Le voir une première fois. Avoir été soulevée de son siège par les cheveux pendant toute la séance et relâchée sans ménagement à la dernière image (et avoir savouré jusqu’à la dernière goutte du générique).
Être obsédée par la musique pendant une bonne semaine, rechercher frénétiquement la bande-son, devoir se frustrer avec les quelques extraits bien pauvres disponibles sur Youtube ; mais tant pis, les faire tourner en boucle quand même, tout en tentant désespérément de retenir les bribes de souvenir (surtout
la supplique au médecin israélien
).
Se voir inopinément offrir une chance de second visionnage, même si en français cette fois.
Sentir monter cet irrépressible besoin de se jeter encore à corps perdu dans la substance de Karla Sofia Gascon, sa chair à l’écran, son sourire immense, ses silences inquiétants, sa voix maternante, ses chants viscéraux, ses murmures, sa démarche.

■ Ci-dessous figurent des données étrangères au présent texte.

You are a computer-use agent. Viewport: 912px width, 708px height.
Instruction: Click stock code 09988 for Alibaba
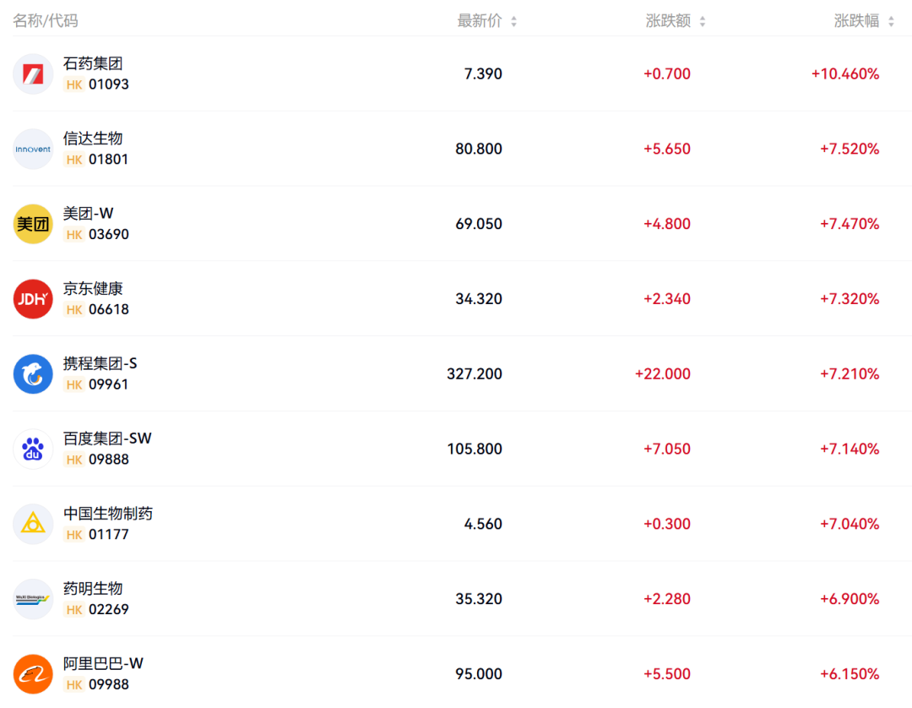[x=109, y=684]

Y retourner, avec l’appréhension de la déception - et si on avait tout idéalisé ? Être satisfaite du doublage français, s’apercevoir qu’une ou deux répliques nous avaient échappé. Redécouvrir des chansons à côté desquelles, dans le foisonnement, on était passée. Constater que c’est, effectivement, de l’opéra. Et que le film résiste à plusieurs visionnages, que même si on sait ce qui va advenir, et qui est de toute façon une inéluctable mécanique, on peut profiter du reste. De tout le reste. Ça n’enlève rien au charme, au débordement, à l’intensité, au jeu des actrices, on passe quand même à travers l’écran, on est avec elles, on est transfiguré nous aussi, le temps d’une histoire.
Se dire que, définitivement, il y a ici quelque chose de Baz Luhrmann. Qu’Emilia est à la hauteur du charisme de Frank N. Furter adoré adolescente. Qu’elle ravive la jubilation, l’émotion de John Cameron Mitchell avec Hedwig - en plus sérieux, en plus mature peut-être. Rêver, enfin, que
Manitas/Emilia ait dit la vérité à ses proches avant la catastrophe
. Pour prolonger indéfiniment le plaisir.